For the past two years solid my primary focus has been doing research, doing medical treatments, changing diet, lifestyle, and supplement regimens, and even some hated exercise. I even devised a logic chart for a multi-modal attack on any type of cancer. Many good things have happened in addition to the cancer-free status - I have lost weight, my complexion has cleared up completely, my hair is growing back (filling in a male pattern bald spot, NOT from having been killed by chemo or radiation), I feel great, and I even look better. My own father did not recognize me when I accosted him in a crowded room a couple of weeks ago. Having five months now free from all this focus is entirely new territory. Now that I feel and look better and have nothing binding me to focus fully on health and medicine, I must admit that I was fully unprepared to deal with it. I suppose an analogy might be to put a lot of effort into climbing a mountain - so much effort and focus that, upon reaching the top, the climber is at a loss for what to do next. Take photos? Jump for joy? Have lunch? Open champagne? And so, nonplussed, our climber just stands there.

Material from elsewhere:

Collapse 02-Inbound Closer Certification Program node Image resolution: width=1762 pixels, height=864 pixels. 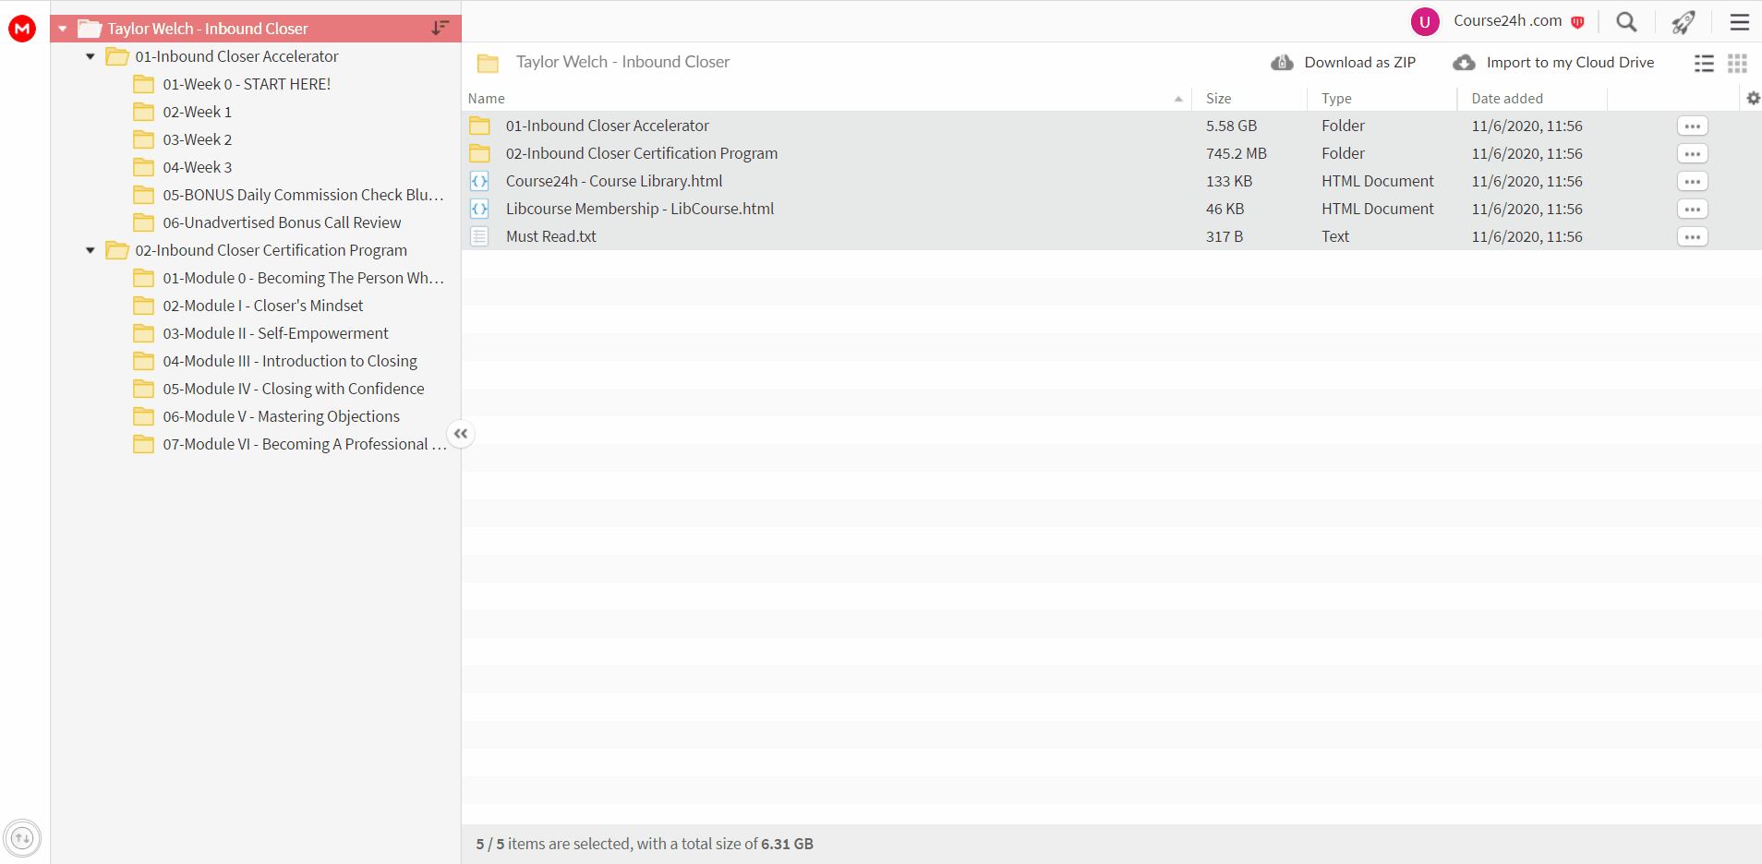point(91,250)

And that brings us to today's topic. I had steadfastly refused to plan beyond the next cystoscopy for over one year, and only cautiously planned things a couple of weeks beyond for the past year. Four times we planned big vacations just before the next cystoscopy Judgment Days (two to Mexico and two 10-day motorcycle trips), just to get what might potentially be one last big trip before any bad news. Having "stood motionless on top of the mountain" for nearly a month, it is now time to focus on mental health in addition to physical health.
To be sure the two are linked, and I have been maintaining a positive attitude. But this new approach goes beyond - it takes me to a place to begin to visualize NOT dealing with cancer, but to LIVING with cancer. Realizing and internalizing that BLADDER CANCER IS NOT A DEATH SENTENCE. While there is still a high probability of recurrence, I am doing everything I can to battle it, and any recurrence should not be much more than a nuisance.

So what does it mean to begin LIVING again? I decided to start small. At the beginning of May we joined my parents for a few days of rest and recreation in Las Vegas. It is a 6 hour drive from here to there, and we had a great time dining, going to shows, relaxing, and even a modicum of gambling (I was a net winner at that). So what to do next? It had been my habit, pre-bladder-cancer, to take my birthday off work each year and go for a motorcycle trip by myself. This trip refreshed my spirit and made coping with the aging process easier. As an introvert I become energized during times spent totally alone, and motorcycling is a perfect hobby for me. I don't have a Harley, and I don't go to Sturgis or any other pack-mentality type of gathering. Instead I have a Honda ST1300, and I tend to ride alone, or alone with my wife as a passenger, or maybe on occasion with one or two other riders. But the birthday trip is always a solo trip - the first of the season.
Over the years it had expanded from one day to a long weekend. And I had skipped 2008 and 2009. And my birthday is in late May, making the ritual bike trip a perfect next step to begin living life again. So four days were set aside with destination to be determined on a daily basis, driven primarily by weather factors. This is difficult to explain to those that don't have the bug. A circle of friends of mine who have the same kind of bike developed a term for a fictitious drug, motorcyclene, which is akin to the endorphin high experienced by athletes. While not physically difficult, motorcycling demands intense mental concentration and tight control of fine motor skills for long periods of time, leaving the rider both exhausted and refreshed. My friend described it like this:

On the open range the road, the landscape, and the machine all provide an experience that is for me soul centering. The rhythm of the ride is at once calming, reassuring. It is rarely achieved until more than a hundred miles have been traveled. This period of lonely introspection and intense observation yields a sense of appreciation and perspective of life that I've never experienced in any other endeavor. It is like meditation, but perhaps a little more like worship. The intensity of concentration required is at once enormous and yet completely liberating*.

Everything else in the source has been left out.